Link: Tokyo Story
Summary: Aging parents visit their adult children in Tokyo, but the changes to Japanese culture in the early 50’s have created quite a generational gap. The parents are disappointed that their children are not as successful as they hoped they would become. Meanwhile, the children seem only to be burdened by having their parents as guests.
Thoughts: This is the first film from famous director Yasujirô Ozu that I’ve seen. Unfortunately, I couldn’t quite get into it. Ozu’s slow natural pace of storytelling mostly just made me tired, and I loathe his camera work. Straight-on close-ups, weird confusing 360 degree cuts, almost everything shot at a low angle. I found it distracting, and it only worked to make the slow-paced story that much more boring.
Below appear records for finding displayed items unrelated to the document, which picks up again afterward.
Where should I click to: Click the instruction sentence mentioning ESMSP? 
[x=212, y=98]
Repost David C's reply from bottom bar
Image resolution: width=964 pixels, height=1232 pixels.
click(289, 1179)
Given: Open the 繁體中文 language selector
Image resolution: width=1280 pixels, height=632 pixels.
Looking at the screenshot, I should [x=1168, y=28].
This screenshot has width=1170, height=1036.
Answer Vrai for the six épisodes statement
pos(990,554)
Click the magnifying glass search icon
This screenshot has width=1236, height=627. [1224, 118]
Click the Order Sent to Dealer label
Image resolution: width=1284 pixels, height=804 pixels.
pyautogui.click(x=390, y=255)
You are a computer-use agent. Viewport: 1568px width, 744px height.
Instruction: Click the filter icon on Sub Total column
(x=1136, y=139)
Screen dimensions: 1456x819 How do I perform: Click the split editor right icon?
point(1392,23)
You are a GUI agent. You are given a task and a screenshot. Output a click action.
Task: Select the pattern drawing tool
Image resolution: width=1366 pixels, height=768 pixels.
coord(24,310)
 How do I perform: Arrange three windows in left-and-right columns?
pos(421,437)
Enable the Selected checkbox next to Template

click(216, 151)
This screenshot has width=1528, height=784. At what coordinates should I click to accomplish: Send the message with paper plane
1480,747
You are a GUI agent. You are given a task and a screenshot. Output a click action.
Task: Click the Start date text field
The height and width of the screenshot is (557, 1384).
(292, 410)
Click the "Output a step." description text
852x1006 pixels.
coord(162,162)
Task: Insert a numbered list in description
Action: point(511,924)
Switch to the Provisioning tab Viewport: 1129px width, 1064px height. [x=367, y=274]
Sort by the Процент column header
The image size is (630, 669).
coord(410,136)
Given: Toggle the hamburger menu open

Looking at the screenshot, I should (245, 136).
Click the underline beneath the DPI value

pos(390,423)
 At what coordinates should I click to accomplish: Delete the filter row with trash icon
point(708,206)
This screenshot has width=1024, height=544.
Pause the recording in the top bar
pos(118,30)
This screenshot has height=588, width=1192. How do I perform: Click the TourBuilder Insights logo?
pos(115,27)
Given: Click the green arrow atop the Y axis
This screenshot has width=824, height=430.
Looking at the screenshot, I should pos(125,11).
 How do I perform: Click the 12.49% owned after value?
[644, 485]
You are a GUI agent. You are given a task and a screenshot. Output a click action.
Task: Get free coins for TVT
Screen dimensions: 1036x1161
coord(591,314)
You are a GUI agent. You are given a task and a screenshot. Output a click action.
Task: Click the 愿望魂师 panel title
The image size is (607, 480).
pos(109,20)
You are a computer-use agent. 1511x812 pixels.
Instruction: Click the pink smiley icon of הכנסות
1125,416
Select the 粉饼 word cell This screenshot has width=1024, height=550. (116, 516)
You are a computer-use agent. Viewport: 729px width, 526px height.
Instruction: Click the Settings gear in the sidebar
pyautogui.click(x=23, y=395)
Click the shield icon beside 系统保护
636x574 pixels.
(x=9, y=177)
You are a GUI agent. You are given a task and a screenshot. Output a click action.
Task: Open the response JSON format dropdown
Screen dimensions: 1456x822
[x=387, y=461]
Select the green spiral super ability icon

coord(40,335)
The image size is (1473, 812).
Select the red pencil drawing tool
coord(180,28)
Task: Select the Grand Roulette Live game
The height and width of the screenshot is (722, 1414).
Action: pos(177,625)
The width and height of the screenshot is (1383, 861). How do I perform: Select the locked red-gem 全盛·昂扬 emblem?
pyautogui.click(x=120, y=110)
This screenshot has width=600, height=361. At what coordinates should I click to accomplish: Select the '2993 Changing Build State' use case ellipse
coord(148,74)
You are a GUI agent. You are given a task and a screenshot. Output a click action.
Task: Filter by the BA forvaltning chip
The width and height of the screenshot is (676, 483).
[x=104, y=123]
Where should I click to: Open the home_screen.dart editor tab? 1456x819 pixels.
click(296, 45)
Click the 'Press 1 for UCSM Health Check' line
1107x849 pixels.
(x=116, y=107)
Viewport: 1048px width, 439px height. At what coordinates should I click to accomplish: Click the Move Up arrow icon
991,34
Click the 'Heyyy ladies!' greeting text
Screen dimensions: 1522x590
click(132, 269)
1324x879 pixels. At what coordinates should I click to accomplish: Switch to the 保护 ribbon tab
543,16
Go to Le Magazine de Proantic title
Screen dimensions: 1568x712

The over story itself was interesting; I think the emotions the characters go through are universally relatable. And I like how the characters behaved naturally and believably. Save for the moments when characters let their emotions affect their behavior directly, many of their emotions are evident only through subtext, keeping (or at least attempting to keep) the viewer engaged. That said, the slow pacing and boring camera work only seem to work against the story. That is, if the attention required to understand the characters is too much, the mental effort to stay engaged is only further strained by the pacing, camera work, and mechanical line-delivery, as if the director is just daring your mind to wander off into a confused slumber.
While I may check out some more of Ozu’s work at some point, I must confess that I didn’t find this feature particularly engaging.